Pathway Mapping from Experimental Protein Data
Prompt: “Based on these experimental protein annotations, trace the most probable signaling pathway and cite supporting literature.”
Example Input: Functional and localization annotations.
Sample Output: “Likely involved in the MAPK/ERK pathway; see PMID 12345678 for pathway evidence.”
Rapid Toxicity Profiling for Small Molecules
Prompt: “Given the following molecule, enumerate likely metabolic liabilities and suggest chemical modifications to reduce toxicity.”
Example Input: Molecular structure or SMILES.
Sample Output: “Predicted aldehyde metabolite may be toxic; propose amide substitution.”
Patents and Prior Art Search
Prompt: “List ten recent patents related to this protein target, summarizing the main innovation of each.”

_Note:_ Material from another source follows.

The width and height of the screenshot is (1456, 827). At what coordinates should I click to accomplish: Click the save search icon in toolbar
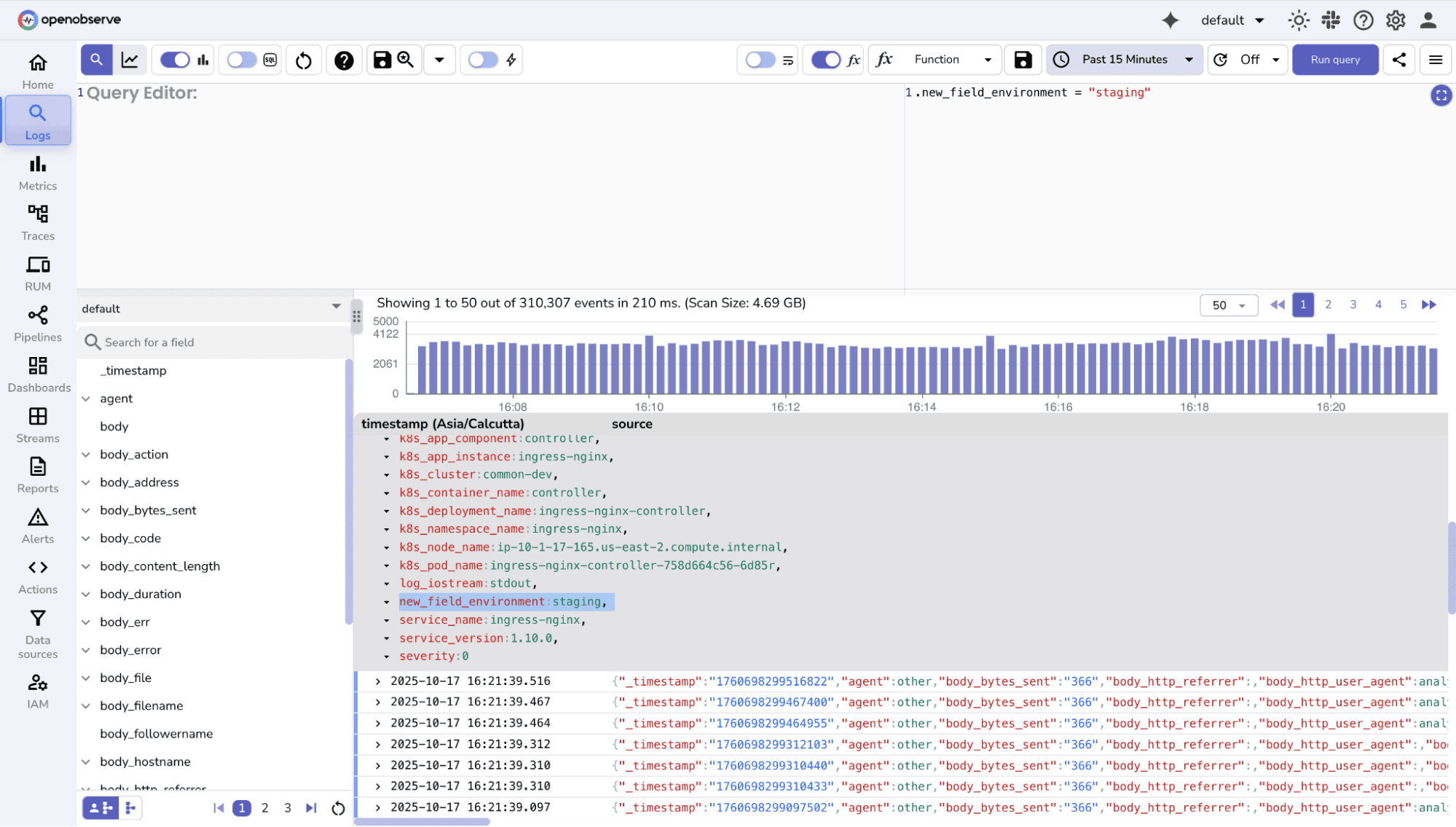point(382,60)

Example Input: Target protein or gene.
Sample Output: A table of patents with titles, numbers, and summaries.
Affordability and Synthesis Route Analysis
Prompt: “Suggest cost-effective, feasible synthesis routes for this small molecule, considering common lab reagents.”
Example Input: Compound name or SMILES.
Sample Output: “Three-step synthesis via Grignard addition followed by amide coupling.”
Enzyme Substrate Promiscuity Insight
Prompt: “Given enzyme X, predict three likely substrate classes and rationalize the prediction based on active site features.”
Example Input: Enzyme name and structure data.
Sample Output: “Displays promiscuity toward primary amines due to flexible binding cleft.”
Data Extraction from Biomedical Literature
Prompt: “Read the following abstract, extract all reported inhibitory concentrations (IC50) and summarize compound structures.”
Example Input: Biomedical abstract text.
Sample Output: “Compound A: IC50=42nM; pyridine-based core.”